After 30 years, The Angel Show continues to evolve | News

The Angel Show Holiday Market evolved from the Cooperative for Women Artists (CWA), which was formed thirty years ago by painters and card makers in Huntsville. This year there are 34 artists confirmed to attend. This year twelve new artists are participating, in addition to some who have been attending for more than 20 years. The show will take place from 10:00 am to 3:00 pm on Saturday, December 3 at the Walker Education Center.

Artists include four jewelers, four clay artists, and a hand-blown glassmaker. Visitors will also find handmade soy candles, greeting cards and stationery, Christmas decorations, fused glass and hand-turned wood pieces. Each artist donates an entry prize and raffles will be held throughout the event.

Multiple culinary artists will attend, selling jams, jellies, sauces and other grocery items. Reid hasn’t had a baker at the fair in recent years, so he’s happy to introduce Kandice Douglas from Kandikakes Bakery in the spring. Douglas will sell hand-decorated cookies and cupcakes and highlight the custom cake side of her business.

Busy Bee Apiary and Apothecary will offer honey and natural body care products made from beeswax. Marilyn Henderson will present her ornate eggs called pysansky, which originated from traditional Ukrainian Easter eggs.

Local art instructor Cynthia Reid took the reins as event planner over 15 years ago and has continued to bring new artists to the fair each year. Reid is best known as a watercolourist and paper weaver. At the show, he sells watercolor and oil paintings, painted pumpkins, and stamped collectible silverware, inscribed with playful phrases like “spread peace” and “too hot to drive.” Art instructor Denise Lorenz has been selling glass blocks filled with Christmas-themed lights for several years, but she’s shifting her focus for 2022.

“She always has a new idea to bring to the show,” Reid said. “This year she features ornate glass beads, polished and dangling rocks, and wonderful birdbaths made from antique ceramic bowls.”

The show did not take place in 2020 due to the pandemic and turnout was sparse last year. This year the interest was very high, allowing Reid to form the largest group of artists in the history of the program. One of the tables will be occupied by students from the SHSU Student Art Association. Reid offers his space for free each year as a way to engage new generations of artists and continue to bring new items to the public.
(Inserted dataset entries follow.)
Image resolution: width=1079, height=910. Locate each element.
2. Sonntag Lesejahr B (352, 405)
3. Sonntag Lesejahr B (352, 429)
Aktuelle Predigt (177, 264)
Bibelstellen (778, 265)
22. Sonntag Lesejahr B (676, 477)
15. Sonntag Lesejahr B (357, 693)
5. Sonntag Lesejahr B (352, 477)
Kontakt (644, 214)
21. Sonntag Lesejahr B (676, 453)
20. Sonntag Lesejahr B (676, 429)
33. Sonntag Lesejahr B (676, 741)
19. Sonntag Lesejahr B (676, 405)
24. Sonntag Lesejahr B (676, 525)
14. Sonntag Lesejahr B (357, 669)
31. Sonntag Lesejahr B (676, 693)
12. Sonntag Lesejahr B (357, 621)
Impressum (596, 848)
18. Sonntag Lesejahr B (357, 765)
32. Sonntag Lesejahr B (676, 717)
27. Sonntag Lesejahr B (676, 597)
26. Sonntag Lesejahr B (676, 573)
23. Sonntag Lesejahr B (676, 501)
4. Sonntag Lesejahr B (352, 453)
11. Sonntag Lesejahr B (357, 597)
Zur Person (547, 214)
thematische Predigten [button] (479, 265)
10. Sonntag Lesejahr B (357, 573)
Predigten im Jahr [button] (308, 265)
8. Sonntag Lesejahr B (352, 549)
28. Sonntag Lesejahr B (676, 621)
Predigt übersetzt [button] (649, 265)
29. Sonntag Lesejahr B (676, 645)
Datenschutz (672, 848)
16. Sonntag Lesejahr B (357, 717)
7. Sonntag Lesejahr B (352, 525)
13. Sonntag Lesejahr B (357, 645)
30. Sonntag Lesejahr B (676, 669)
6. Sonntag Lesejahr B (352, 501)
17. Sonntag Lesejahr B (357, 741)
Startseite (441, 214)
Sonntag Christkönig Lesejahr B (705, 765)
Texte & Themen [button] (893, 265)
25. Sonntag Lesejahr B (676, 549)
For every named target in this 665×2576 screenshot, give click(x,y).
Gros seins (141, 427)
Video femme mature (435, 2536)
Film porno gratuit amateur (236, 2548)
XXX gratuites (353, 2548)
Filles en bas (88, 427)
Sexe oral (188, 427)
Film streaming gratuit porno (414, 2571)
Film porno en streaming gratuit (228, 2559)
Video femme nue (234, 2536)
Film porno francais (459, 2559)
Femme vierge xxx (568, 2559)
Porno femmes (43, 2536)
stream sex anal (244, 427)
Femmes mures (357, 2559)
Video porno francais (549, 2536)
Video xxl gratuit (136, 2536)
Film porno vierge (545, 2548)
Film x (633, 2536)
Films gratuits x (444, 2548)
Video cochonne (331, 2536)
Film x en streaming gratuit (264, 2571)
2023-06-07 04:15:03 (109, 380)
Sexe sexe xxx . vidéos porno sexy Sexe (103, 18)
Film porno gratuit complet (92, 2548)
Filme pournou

The co-founders of the event, Carole Soare and Nancy George, first held the event at a private home. Local artists like Molly Campbell and Golda Rich were on board from its inception and contributed their art and energy to the many incarnations of the show.

For the first decade, the exhibit was held in the upstairs gallery of the Walker Education Center, and his art became the featured exhibit through December. Rich spearheaded the show, running the show for many years until handing over his duties to Reid. At that time, the museum was remodeled and the exhibition was moved to its current location on the ground floor, which allowed the space to be expanded.

“It’s a great weekend to come to Huntsville,” Reid said. Exceptional refreshments are also an important part of the show that the public expects to enjoy each year. Coffee and punch are served along with homemade treats brought in by the artists, creating a party of its own.